Trabajo por hacer |
**a)** Cita literalmente la parte de la reseña que va desde "Siguen cinco relatos" hasta "si son gringos.".
**b)** Traduce al inglés esta oración de la reseña: "Siguen cinco relatos agrupados en torno a la cacería de pareja."

Fragmento |
Siguen cinco relatos agrupados en torno a la cacería de pareja. Por ahí emerge sin pudor la voz autoritaria y racista de un cura, la transacción de una mujer que reprime su sexualidad a cambio de convertirse “en una más de las felices mujeres que cargan a la tarjeta de crédito del esposo el cien por ciento de sus gastos”. Alebresta hasta a quien se diga tener atole de agua en vez de sangre en las venas. También, en “Hidden Valley Lake”, se evidencia la salida de honor por medio del matrimonio y del consecuente sometimiento, de la ilusión del extranjero, sobre todo si son gringos.

Una mención aparte se merece la gastronomía yucateca, sobre la cual Martín Briceño acaba de publicar un libro, cuyas exquisiteces ayudan a aminorar el mal trago que la cultura rancia de los señores nos ha hecho sorber: lechón a la leña, pavo en escabeche oriental, salbutes, papadzules, queso relleno, tsi’ik de venado. Y justo al nombrar el sabroso salpicón de venado, pienso en que me ha hecho falta en estos cuentos la incorporación de vocablos en maya, algo llamativamente vivo en la península. Creo que el tono regional que mantiene el libro puede avalar su irrupción e incluso el despliegue de la veta clasista del habla de “la Castilla”.

Información proporcionada |
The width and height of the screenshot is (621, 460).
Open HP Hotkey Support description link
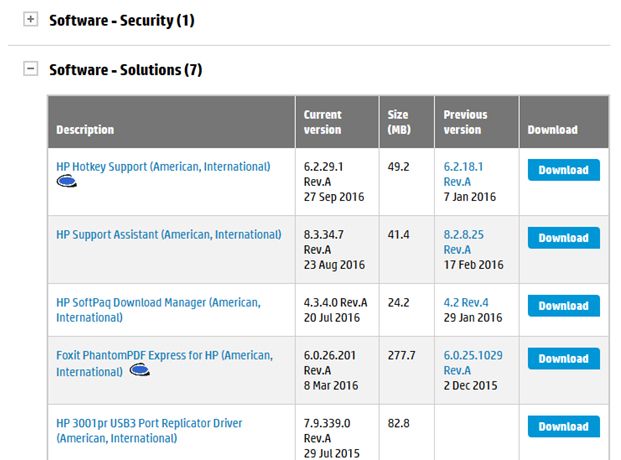tap(163, 166)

Resultados obtenidos |
**a)**
Siguen cinco relatos agrupados en torno a la cacería de pareja. Por ahí emerge sin pudor la voz autoritaria y racista de un cura, la transacción de una mujer que reprime su sexualidad a cambio de convertirse “en una más de las felices mujeres que cargan a la tarjeta de crédito del esposo el cien por ciento de sus gastos”. Alebresta hasta a quien se diga tener atole de agua en vez de sangre en las venas. También, en “Hidden Valley Lake”, se evidencia la salida de honor por medio del matrimonio y del consecuente sometimiento, de la ilusión del extranjero, sobre todo si son gringos.

**b)** Five stories follow, grouped around the hunt for a partner.